Echo, Utah, once a town of significant geographical and social importance in territorial Utah has become a virtual ghost town, physically isolated from the interstates that run a short distance from its once bustling main street. In its history, it was a key location along the Hastings Cutoff Trail, the Donner Party passed by in 1846 as well as some 75,000 Latter-day Saint emigrants between 1847 and 1869. The Pony Express, various stage and mail lines, the Overland Telegraph, the Transcontinental Railroad, and the Lincoln Highway all utilized Echo’s location for their routes.

Echo is located at the mouth of the steep sided Echo Canyon,, the bottleneck that directed overland travelers toward the Ogden and Salt Lake valleys. While the Donner Party was the first major American overland group since the mountain men to pass through, the Latter-day Saints or Mormons were the first to make note of its geographical significance when their first wagon train encamp there for almost a week in July 1847. They viewed the spot as an ideal resting spot for overland travelers--a long, broad valley covered in grass and trees. James Bromely noted the location’s desirability and established a large stage station there in 1854, forming the first permanent vestige of a town.

Echo became a strategic location during the Utah War in 1857-1858 as a base of operations for the Mormon Nauvoo Legion defending the Utah Territory from the invading US Army. U.S. military leaders recorded that the narrow canyon and dramatic geological formations made the location perfect for both fortified defense and ambush. Travelers, having heard of Echo’s militant reputation, feared passing through the town for decades.

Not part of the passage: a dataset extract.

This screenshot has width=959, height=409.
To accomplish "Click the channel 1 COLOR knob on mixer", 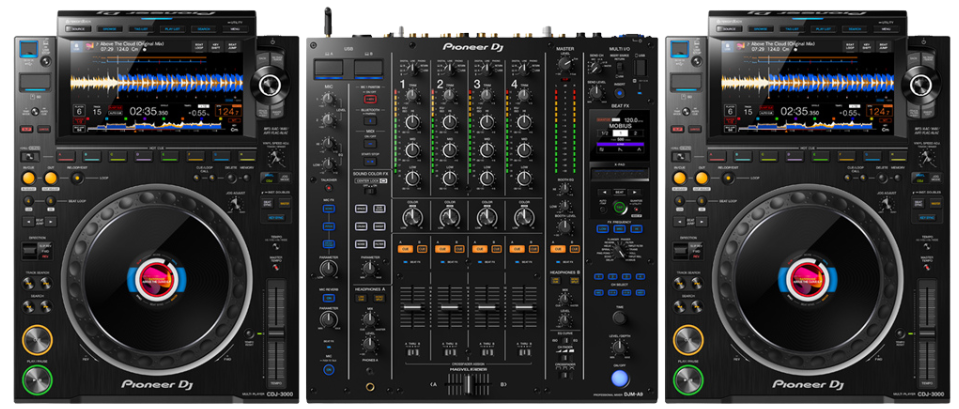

The Transcontinental Railroad entered Echo in 1868, building its own Hell-on-wheels style town to the northwest of the existing Mormon settlement. Echo became an important junction connecting the coal mines of Summit County and the gold and silver mines in Park City with the Union Pacific Main Line until the railroad consolidated its locomotive facilities in Ogden during World War II. After the construction of Interstate-80 in 1986, the town did not receive an interstate exit. Cut off from easy access, and with the railroad abandonment of its branch lines in 1988, the town withered and died.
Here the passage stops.